Suriyeli genç anne ve çocuklarına yapılanları duymayan kalmadı herhalde. Ayrıntılara girmeye yüreğim dayanmıyor.

Suriyeli genç anne ve çocuklarına yapılanları duymayan kalmadı herhalde.


Ayrıntılara girmeye yüreğim dayanmıyor.


Tüm neşemi, yaşam enerjimi kaybettim desem inanır mısınız?


İşin garibi bu korkunç olayın istisnasız herkesi en az benim kadar etkilediğini düşünmüştüm.


Sosyal medya hesaplarından ve günlük konuşmalardan anladım. Bu olayın etkisi, Suriyelilere duyulan tepki kadar büyük değil.


Olmadı olmayacak da...


 Suriyeliler geldi sanki ekmeğimizi aşımızı bölüştük. Tam bir ensar olduk da şikayet ettik. Yerdik suçladık.


Toplumda onlara karşı öyle bir  nefret dalgası oluşturuldu ki. Bu koca dalganın  kıyıya vurması gibi düşünün bu vahşeti. Lamı cimi yok. Bu dalgayı;


 düşünceleri, söylemleri ve yazdıkları ile büyüten herkes cinayete ortaktır.


Özgecan, Emani , Ayşe , Fatma...


Gerçekten insanı yaradandan ötürü sevince hiç farketmiyor. Vahşice katledilen her can, kendi canımız ciğerimiz gibi acı veriyor.


Ama daha yaşarken insanları sınıflara ayıran bir kesim var. Onlar için ölenin dini de önemli, rengi de,  ırkı da.


Özgecan olayını hatırlayın. Bundan daha vahşice işlenecek bir cinayet olamaz derken, daha yirmi yaşındaki zavallı Emani cinayeti,  vahşetin yeni tanımı oldu.

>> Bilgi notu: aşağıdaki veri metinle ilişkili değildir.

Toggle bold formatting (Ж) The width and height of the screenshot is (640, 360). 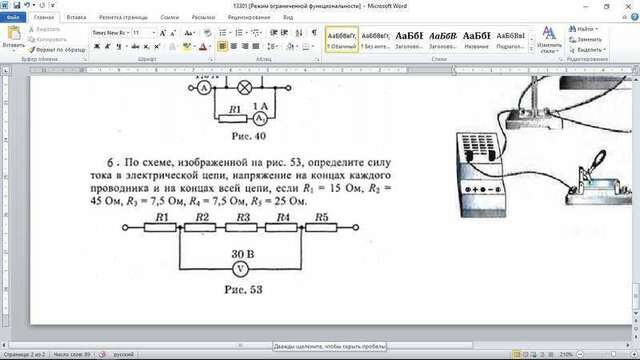pyautogui.click(x=97, y=47)
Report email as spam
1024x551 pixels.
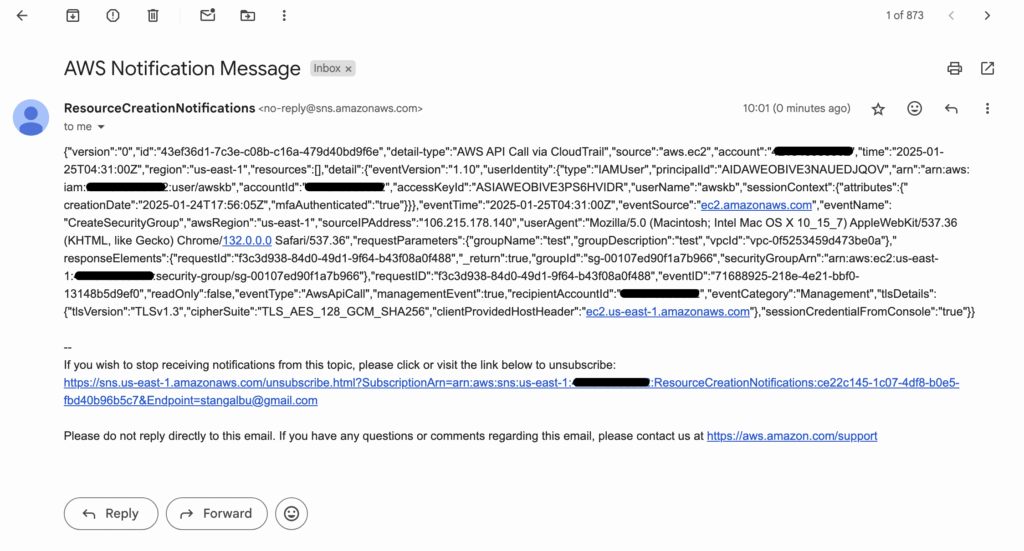113,16
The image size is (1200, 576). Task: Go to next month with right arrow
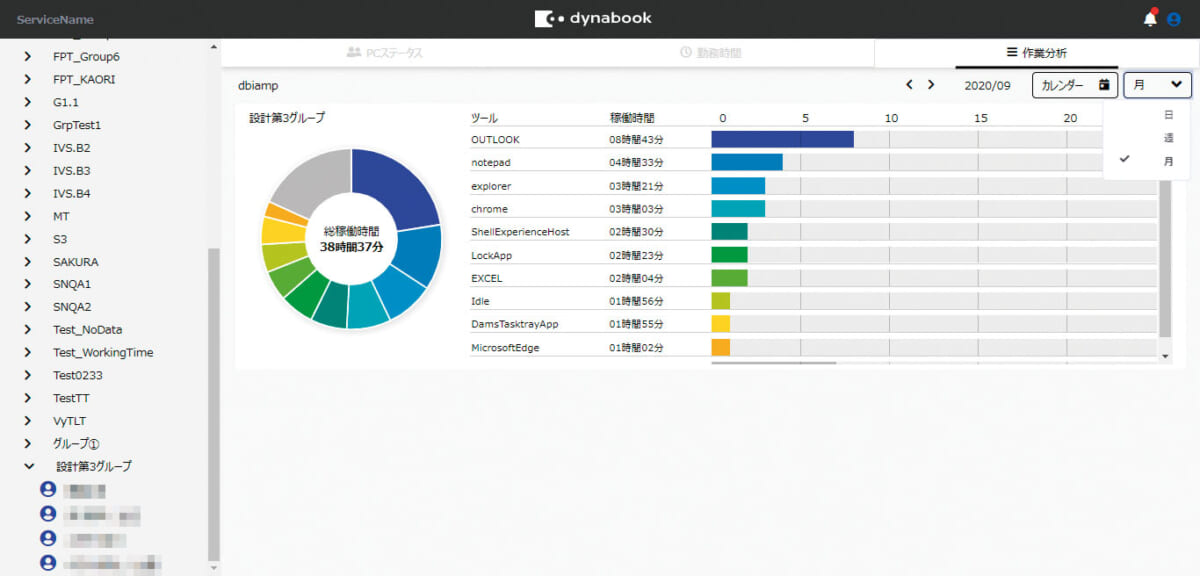(931, 85)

Hani nerede kadın hakları, insan hakları savunucuları?


Özgecan olayındaki kadar ses getirmeme sebebi ne?


Sırf arap olduğu için mi suskun kaldınız?


Sosyal medya hesaplarına öylesine bir baktım da. Sosyalist, laik ve hümanist geçinen hiçbir kimsenin bu olayı umursamadığını gördüm.


Nasıl suskun kalabildiniz hayret ediyorum. Hiç mi vicdanınız sızlamadı yahu!


Daha yirmi yaşında gencecik bir kadın. Karnında ve yanında bebekleri katledildi.


Bu olaya şeytan bile suskun kalamazdı.


Dilsiz şeytanlar. Merhamet bütün yaratılanlara lazım. Ama bugün ama yarın...


Siz


 darda kalmadıkça "Allah" demeye utananlar!


Bugün bu olayı görmezden geliyorsunuz ya!


Yarın mahşerde Allah ve Rasulünün yüzüne bakmadığı, ümmetim ve kulum demeye layık görmediği insanlardan olmanız en büyük temennim.


 Aslında ne kadar isterdim;  böyle olaylar hiç yaşanmasa da  gerçek yüzünüzü hiç görmeseydik.


Sizi sadece topallayan bir kediye, felçli bir köpeğe ya da kanadı kırık bir kuşa ağlarken görsek ve ne vicdanlı ne merhametli insanlar diye hatırlasaydık.


   Kusura bakmayın. İnsana vermediğiniz değeri kime veriyorsanız ,  siz osunuz.